• TEXT PASSAGE:
#####

All the wineries of Margaret River and Yarra Valley were established by families over a similar timeframe. The first 10 wineries ran from 1967 to 1975 in Margaret River, and 1962 to 1972 in the Yarra Valley. These dates come from the Halliday Wine Companion database, which runs to the establishment year of 2019 for each region, with moving totals of 169 wineries for the Yarra, and 171 for Margaret River. What I call ‘births, deaths and marriages’ are part of the vinous landscape for all regions, hence moving totals. Cullen Wines and Mount Mary both have 1971 as their establishment date, and both continue to be family-owned and run with very similar views and practices, acutely aware of their environment and the need for sustainability.
Today I look at Mount Mary, and one major point of difference. Western Australia and South Australia have remained free of the destructive root-feeding phylloxera, whereas Victoria has a number of infected regions. The Yarra Valley is such a region, but was free of phylloxera until September 2006. The similarities with cancer are that there is no cure, that it progresses slowly, but may have been active longer and not diagnosed, and minor or massive surgery may remove it.
The viticultural answer first used in France in the late 1880s, after the vineyards of France and Europe were ravaged, was grafting each vine onto American rootstock immune to phylloxera. Mount Mary was one of the quickest Yarra Valley wineries to move, its first grafted block planted in 2003. It now has 50% of the vineyard so planted, with an average age of 10-15 years, taking the opportunity to introduce grenache, shiraz and mourvedre (for a red blend), and marsanne, roussanne and clairette (for a white blend).
Third generation Sam Middleton carries on the work commenced by revered Dr John Middleton, taking the winery self-sufficient for electricity, eliminating herbicides, moving to the elimination of synthetic fungicides, and towards carbon neutral across the business. He’s turning challenges into opportunities, taking nothing for granted.

#####

• SUPPLIED RECORDS:
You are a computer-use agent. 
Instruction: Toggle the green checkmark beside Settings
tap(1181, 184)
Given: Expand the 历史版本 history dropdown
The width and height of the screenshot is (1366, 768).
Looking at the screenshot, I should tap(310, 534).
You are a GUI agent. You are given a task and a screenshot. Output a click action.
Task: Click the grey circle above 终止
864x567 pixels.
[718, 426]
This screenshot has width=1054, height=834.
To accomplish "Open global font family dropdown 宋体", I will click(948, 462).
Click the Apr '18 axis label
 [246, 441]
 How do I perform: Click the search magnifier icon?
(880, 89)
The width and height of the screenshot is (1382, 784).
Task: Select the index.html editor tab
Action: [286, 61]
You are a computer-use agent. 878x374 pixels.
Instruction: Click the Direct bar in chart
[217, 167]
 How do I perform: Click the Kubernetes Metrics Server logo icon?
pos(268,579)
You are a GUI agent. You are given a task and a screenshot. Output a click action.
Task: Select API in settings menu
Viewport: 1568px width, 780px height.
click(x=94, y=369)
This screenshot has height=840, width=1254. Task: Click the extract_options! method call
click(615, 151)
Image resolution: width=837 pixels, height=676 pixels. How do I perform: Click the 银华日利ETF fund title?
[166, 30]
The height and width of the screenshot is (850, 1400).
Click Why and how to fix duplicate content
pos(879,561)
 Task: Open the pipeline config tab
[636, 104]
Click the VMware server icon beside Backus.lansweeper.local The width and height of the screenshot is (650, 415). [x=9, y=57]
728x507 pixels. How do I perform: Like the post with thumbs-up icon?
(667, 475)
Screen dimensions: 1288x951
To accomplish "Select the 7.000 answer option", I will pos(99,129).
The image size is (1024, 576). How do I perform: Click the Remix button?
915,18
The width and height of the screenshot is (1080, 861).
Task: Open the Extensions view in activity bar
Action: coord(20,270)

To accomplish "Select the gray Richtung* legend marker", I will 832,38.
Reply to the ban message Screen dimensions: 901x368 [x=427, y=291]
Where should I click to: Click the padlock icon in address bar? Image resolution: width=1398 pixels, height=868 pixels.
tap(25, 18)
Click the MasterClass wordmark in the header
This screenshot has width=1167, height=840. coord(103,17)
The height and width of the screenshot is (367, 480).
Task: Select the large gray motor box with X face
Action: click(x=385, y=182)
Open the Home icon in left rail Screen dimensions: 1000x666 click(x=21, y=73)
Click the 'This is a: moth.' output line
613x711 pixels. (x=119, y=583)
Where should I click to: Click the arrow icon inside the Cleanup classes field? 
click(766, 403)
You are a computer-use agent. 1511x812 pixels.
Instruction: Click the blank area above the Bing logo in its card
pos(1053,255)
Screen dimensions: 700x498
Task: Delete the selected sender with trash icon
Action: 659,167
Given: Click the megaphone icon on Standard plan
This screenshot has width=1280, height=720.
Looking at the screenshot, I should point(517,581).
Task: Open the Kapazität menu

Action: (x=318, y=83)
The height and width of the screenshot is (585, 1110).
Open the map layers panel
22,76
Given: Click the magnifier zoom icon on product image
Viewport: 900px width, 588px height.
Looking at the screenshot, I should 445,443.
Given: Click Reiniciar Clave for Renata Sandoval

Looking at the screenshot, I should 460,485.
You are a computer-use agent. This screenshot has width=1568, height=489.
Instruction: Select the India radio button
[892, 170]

#####

• WORK INSTRUCTION A: From the text on Mount Mary, return the part starting at "The viticultural answer" and ending at "a white blend).".
• WORK INSTRUCTION B: Translate this sentence from the text on Mount Mary into Spanish: "Mount Mary was one of the quickest Yarra Valley wineries to move, its first grafted block planted in 2003."

• SOLUTION A:
The viticultural answer first used in France in the late 1880s, after the vineyards of France and Europe were ravaged, was grafting each vine onto American rootstock immune to phylloxera. Mount Mary was one of the quickest Yarra Valley wineries to move, its first grafted block planted in 2003. It now has 50% of the vineyard so planted, with an average age of 10-15 years, taking the opportunity to introduce grenache, shiraz and mourvedre (for a red blend), and marsanne, roussanne and clairette (for a white blend).

• SOLUTION B: Mount Mary fue una de las bodegas del Yarra Valley que actuaron con mayor rapidez; su primer bloque injertado se plantó en 2003.